IS LOSARTAN PREFERABLE TO CAPTOPRIL IN THE TREATMENT OF HEART FAILURE IN THE ELDERLY?
Dabney Heifetz, M.D.
April 4, 1997
A 65-year old white male, former smoker, with history of hypertension, non-insulin dependent
diabetes mellitus, chronic renal insufficiency (Cr 1.7), myocardial infarction, and congestive heart failure (EF 35% by MUGA) who presents for routine follow up. His blood pressure is adequately controlled with hydrochlorothiazide and captopril. Other cardiac medications include isordil, ECASA, and prn sl NTG.
Clinical Bottom Lines:
1. Losartan is associated with a lower mortality than captopril in males aged 65 and over.
2. Losartan is better tolerated than captopril, and patients are less likely to discontinue therapy.
3. There is no difference in renal dysfunction associated with losartan and captopril.
4. There is no difference in frequency of hospital admission for heart failure or in improvement in NYHA functional class from baseline between losartan and captopril.

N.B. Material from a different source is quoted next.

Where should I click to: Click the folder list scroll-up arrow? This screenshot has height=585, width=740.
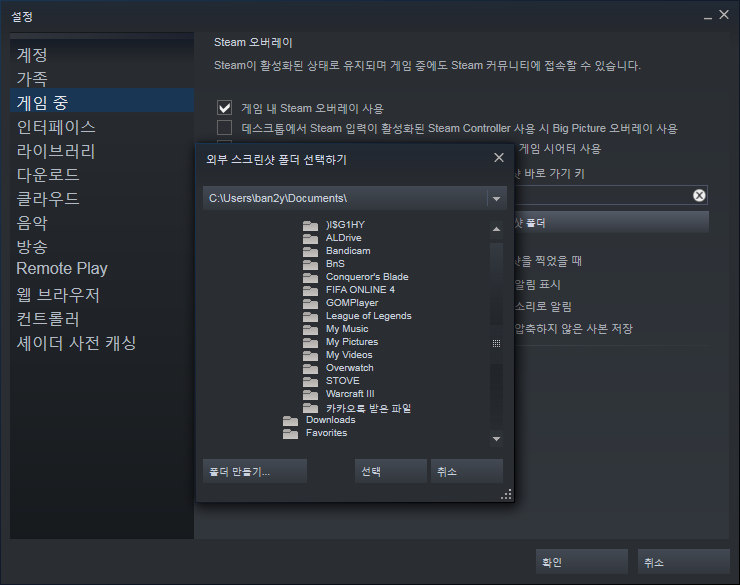[x=496, y=229]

1. Prospective, double-blind, randomized, parallel, captopril-controlled clinical trial of 722 ACE inhibitor naive patients from 125 centers located in the US, Europe and South America. Patients were aged 65 years or more, had symptomatic heart failure, and an ejection fraction of 40% or less. Patients were randomized to receive either losartan 50 mg po qd or captopril 50 mg po tid. The study duration was 48 weeks.
This study had a primary endpoint of frequency of persisting (confirmed) increases in serum creatinine of 03mg/dl or more The frequency was equal for both losartan and captopril groups at 10.5%. The secondary endpoint was the composite of death and/or hospital admissions for heart failure. Of the losartan-treated patients, 33 of 352 (9.4%) met this endpoint. Of the captopril-treated patients, 49 of 370 (13.2%) met this endpoint. The risk reduction was 32% (95% CI -4% to +55%, p=0.075). This risk reduction was primarily due to a decrease in all cause mortality (4.8% vs. 8.7%; risk reduction of 46% [95% CI 5-69%, p=0.035]

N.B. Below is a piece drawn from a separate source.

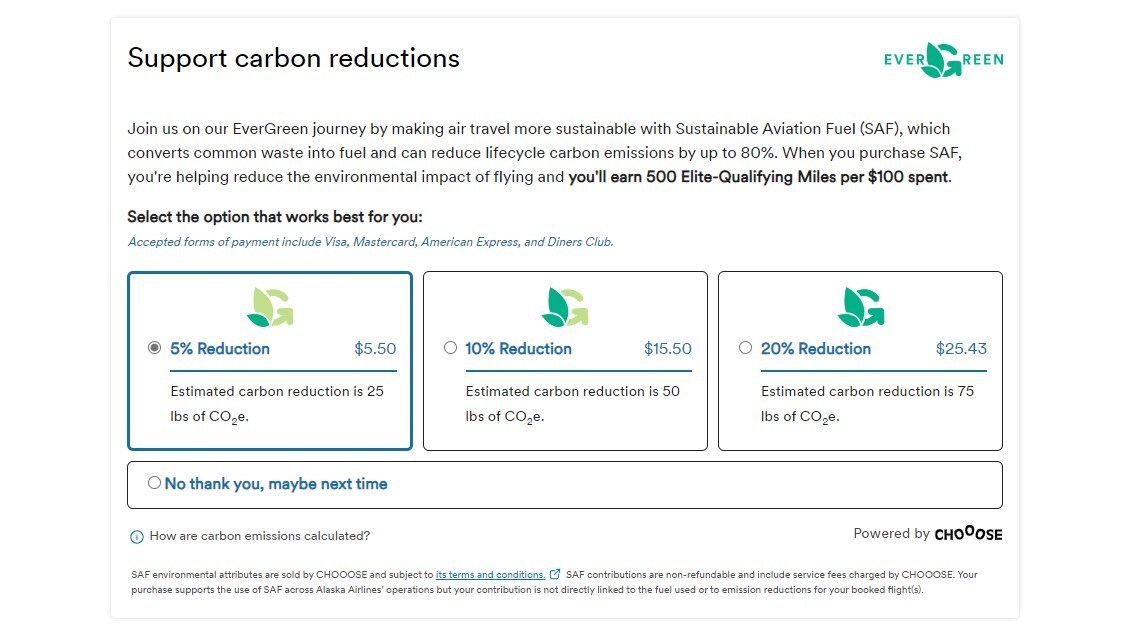Click external link icon after terms and conditions

point(555,575)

1. Relatively small number of patients in study-722.
2. Patients were randomized to groups with very similar baseline characteristics.

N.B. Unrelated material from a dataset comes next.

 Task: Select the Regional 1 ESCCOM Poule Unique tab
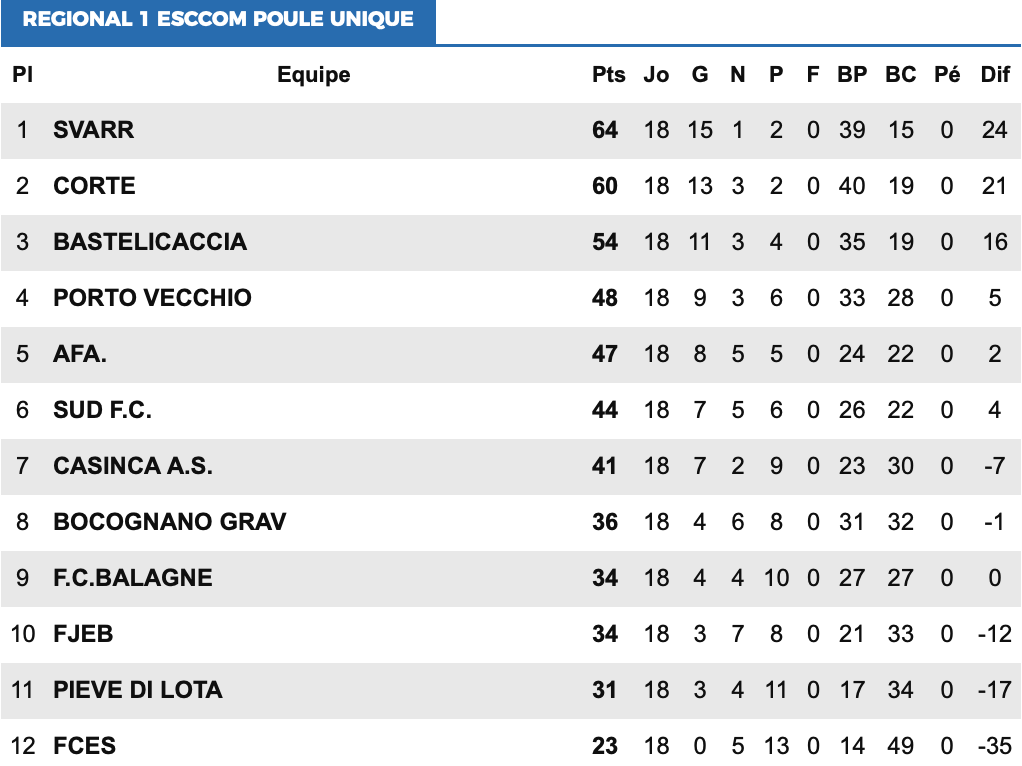[x=218, y=20]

3. Exclusion criteria were not stringent; results applicable to a large population of patients.
4. An intention-to-treat analysis was used in interpreting data.
5. Reduction in mortality with losartan was not observed in female patients.
6. Tolerability data and rates of discontinuance of captopril vs. Iosartan were important clinically.
Pitt, B. et al. (1997) Randomised trial of losartan versus captopril in patients over 65 with heart failure (Evaluation of Losartan in the Elderly Study, ELITE). Lancet 349: 747-52.